Only certain lines below are wanted: those starting at the line containing "Switch to the ConfigurationManager icon" and ending at the line containing "Task: Click Woods' N/A rating badge", both included, each retyped exactly.

■ **Task inputs**:

---*---

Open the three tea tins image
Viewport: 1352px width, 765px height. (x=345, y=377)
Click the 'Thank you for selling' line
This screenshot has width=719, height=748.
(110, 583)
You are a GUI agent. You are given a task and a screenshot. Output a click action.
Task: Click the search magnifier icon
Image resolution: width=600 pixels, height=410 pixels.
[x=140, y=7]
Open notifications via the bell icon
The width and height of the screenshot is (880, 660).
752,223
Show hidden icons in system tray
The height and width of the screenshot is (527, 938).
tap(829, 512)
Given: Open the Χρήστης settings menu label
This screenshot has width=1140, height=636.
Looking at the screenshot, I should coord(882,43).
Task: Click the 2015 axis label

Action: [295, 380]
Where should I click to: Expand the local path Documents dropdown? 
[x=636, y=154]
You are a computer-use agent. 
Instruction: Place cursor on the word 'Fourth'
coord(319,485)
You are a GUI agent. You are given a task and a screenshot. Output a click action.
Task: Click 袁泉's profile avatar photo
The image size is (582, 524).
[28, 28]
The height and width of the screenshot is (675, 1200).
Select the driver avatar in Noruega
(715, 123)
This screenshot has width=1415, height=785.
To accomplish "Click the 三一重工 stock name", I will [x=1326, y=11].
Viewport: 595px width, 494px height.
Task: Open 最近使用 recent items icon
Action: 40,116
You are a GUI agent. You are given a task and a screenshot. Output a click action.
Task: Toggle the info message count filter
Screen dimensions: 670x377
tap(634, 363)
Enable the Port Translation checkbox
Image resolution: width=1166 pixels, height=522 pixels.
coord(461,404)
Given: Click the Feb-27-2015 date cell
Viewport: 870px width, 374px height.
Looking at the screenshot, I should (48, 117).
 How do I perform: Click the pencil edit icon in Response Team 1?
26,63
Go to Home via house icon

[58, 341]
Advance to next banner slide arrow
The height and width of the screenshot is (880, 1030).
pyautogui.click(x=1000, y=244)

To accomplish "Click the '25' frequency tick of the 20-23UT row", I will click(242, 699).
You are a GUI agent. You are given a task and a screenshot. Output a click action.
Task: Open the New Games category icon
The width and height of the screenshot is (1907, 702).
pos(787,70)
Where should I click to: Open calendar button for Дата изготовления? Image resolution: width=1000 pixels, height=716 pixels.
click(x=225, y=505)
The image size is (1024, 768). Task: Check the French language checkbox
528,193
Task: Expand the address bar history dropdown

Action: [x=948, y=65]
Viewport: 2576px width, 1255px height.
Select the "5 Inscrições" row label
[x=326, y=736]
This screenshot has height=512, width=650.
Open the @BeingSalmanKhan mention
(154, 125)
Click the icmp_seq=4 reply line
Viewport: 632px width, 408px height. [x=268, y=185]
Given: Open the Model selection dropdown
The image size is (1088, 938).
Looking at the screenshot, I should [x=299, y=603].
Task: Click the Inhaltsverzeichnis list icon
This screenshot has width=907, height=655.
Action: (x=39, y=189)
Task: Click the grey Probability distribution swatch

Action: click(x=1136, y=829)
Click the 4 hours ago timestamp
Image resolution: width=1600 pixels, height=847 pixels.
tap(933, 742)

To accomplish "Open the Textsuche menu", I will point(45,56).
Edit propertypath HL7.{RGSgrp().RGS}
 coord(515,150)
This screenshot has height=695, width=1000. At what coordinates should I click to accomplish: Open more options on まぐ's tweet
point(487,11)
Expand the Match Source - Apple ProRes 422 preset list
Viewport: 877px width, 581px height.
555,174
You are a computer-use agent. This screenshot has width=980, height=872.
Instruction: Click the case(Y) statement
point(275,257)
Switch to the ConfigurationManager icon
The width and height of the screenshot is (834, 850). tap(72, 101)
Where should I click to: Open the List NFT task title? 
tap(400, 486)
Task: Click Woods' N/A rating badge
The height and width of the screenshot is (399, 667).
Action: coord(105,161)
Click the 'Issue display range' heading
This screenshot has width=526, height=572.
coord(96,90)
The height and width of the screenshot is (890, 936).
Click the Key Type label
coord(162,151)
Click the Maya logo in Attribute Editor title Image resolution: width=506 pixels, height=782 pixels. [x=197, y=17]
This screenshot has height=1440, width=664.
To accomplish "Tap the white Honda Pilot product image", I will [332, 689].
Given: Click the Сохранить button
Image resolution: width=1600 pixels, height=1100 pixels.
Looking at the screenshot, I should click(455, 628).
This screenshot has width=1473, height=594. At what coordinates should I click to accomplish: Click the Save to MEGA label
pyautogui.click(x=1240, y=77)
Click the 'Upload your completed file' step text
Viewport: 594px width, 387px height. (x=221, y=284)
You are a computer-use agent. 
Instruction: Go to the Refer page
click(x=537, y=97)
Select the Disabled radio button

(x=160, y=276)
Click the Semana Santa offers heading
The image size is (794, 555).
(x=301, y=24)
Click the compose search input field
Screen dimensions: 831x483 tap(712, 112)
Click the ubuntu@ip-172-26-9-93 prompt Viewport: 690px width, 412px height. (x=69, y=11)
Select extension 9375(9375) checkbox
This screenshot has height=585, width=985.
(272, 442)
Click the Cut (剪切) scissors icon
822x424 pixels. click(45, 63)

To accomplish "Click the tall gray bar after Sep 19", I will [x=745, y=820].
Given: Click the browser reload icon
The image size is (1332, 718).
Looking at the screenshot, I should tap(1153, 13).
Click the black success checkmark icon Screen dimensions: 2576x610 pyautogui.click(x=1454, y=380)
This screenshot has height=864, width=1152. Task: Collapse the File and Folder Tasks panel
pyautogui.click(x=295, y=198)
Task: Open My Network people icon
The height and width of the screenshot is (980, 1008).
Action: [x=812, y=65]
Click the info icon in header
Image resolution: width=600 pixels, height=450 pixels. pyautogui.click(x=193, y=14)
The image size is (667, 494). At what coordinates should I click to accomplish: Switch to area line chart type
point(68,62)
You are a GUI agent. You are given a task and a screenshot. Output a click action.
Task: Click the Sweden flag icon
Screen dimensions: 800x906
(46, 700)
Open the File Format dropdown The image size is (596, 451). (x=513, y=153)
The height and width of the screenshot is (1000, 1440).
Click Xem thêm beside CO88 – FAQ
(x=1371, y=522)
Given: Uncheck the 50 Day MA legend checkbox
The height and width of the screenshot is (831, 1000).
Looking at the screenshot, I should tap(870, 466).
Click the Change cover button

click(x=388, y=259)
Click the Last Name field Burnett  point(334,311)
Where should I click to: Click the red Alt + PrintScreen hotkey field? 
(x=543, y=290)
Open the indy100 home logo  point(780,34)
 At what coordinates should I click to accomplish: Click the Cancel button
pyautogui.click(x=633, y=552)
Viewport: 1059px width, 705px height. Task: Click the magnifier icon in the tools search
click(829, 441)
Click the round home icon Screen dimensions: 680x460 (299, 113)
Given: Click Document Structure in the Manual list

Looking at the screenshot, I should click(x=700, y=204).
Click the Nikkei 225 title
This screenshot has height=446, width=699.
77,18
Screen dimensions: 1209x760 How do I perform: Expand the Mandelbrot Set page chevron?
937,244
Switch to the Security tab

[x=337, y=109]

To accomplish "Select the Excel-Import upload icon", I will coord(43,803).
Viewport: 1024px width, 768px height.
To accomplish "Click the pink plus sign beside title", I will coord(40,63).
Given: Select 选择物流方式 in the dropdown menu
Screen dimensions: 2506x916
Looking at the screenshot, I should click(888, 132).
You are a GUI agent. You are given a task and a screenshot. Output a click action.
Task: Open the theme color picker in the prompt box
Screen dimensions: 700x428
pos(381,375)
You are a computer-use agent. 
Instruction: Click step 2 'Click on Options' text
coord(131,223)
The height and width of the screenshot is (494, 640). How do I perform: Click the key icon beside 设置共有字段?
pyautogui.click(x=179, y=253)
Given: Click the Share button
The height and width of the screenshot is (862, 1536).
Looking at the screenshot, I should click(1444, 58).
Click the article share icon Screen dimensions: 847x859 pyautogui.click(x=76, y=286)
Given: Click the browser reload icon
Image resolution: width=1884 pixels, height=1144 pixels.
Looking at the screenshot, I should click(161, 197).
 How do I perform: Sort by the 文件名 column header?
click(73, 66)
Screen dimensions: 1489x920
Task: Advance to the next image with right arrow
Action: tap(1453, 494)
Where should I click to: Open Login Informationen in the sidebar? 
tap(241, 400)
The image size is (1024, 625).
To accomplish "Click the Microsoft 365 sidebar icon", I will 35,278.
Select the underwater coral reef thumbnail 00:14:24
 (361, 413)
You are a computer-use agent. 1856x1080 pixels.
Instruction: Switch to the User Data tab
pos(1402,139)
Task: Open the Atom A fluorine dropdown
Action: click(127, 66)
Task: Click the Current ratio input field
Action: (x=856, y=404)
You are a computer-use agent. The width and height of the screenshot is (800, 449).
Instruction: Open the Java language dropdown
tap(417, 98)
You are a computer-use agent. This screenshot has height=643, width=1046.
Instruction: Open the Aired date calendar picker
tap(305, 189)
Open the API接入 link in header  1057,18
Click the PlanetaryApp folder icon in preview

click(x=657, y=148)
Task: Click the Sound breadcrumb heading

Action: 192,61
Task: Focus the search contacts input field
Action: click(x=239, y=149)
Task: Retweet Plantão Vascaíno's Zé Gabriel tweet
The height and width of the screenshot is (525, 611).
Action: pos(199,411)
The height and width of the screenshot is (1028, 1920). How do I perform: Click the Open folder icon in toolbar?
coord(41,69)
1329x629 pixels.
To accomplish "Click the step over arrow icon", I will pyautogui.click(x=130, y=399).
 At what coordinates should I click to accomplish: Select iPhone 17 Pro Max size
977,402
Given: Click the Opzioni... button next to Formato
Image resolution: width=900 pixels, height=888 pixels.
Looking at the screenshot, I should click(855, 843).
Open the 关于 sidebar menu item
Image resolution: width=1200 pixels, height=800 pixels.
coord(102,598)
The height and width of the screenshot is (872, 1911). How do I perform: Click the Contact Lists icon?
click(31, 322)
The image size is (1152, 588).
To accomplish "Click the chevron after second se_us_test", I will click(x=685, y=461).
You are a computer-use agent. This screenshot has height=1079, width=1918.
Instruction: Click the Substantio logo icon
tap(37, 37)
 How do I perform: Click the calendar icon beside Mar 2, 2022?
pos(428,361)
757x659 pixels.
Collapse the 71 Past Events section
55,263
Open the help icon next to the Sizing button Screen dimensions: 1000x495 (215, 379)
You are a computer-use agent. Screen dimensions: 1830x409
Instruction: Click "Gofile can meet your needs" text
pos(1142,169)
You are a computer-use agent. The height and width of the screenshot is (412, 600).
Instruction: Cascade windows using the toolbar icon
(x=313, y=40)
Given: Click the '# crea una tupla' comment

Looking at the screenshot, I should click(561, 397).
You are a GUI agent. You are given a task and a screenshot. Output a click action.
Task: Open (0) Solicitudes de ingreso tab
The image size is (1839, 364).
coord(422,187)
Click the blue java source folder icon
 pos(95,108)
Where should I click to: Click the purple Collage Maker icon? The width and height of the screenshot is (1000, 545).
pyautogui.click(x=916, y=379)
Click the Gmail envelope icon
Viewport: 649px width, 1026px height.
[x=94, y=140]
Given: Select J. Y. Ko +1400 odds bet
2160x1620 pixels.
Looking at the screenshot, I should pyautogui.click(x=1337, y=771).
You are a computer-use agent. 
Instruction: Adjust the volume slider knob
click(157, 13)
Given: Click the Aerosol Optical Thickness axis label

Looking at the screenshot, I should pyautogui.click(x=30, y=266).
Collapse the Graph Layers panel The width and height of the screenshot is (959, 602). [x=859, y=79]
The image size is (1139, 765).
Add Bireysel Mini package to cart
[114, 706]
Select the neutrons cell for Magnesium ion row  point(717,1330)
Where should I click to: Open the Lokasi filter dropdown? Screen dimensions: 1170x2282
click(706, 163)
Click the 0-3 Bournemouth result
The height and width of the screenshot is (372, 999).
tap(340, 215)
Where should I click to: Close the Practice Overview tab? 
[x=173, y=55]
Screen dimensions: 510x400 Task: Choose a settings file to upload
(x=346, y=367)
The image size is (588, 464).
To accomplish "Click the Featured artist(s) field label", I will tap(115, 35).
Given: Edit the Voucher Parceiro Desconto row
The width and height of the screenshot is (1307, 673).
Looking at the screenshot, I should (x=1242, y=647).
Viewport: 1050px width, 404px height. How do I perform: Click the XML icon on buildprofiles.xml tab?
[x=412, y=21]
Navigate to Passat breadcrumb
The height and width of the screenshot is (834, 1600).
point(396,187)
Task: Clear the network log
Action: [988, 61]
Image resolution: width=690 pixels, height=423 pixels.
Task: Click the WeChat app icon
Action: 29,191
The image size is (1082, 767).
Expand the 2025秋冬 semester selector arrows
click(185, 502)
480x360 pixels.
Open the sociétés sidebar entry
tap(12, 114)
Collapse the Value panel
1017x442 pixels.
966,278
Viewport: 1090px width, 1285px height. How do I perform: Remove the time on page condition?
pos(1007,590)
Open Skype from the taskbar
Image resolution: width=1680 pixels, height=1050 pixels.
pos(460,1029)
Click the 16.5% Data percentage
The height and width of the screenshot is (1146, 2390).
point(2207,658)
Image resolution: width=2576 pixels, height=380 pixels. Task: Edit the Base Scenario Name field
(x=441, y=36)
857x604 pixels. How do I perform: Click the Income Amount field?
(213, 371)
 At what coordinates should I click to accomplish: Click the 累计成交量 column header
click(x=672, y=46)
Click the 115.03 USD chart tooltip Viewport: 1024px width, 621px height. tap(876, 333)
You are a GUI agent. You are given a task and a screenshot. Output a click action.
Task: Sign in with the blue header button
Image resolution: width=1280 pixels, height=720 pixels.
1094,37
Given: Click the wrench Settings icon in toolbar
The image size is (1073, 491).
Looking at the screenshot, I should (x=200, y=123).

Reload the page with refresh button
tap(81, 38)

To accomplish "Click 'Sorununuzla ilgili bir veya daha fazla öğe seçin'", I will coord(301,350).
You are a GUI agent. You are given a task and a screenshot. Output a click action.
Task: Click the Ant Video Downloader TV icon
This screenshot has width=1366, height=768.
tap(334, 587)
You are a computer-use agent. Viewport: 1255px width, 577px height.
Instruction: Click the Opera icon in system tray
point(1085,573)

---*---

■ **Reply**:
Switch to the ConfigurationManager icon
The width and height of the screenshot is (834, 850). tap(72, 101)
Where should I click to: Open the List NFT task title? 
tap(400, 486)
Task: Click Woods' N/A rating badge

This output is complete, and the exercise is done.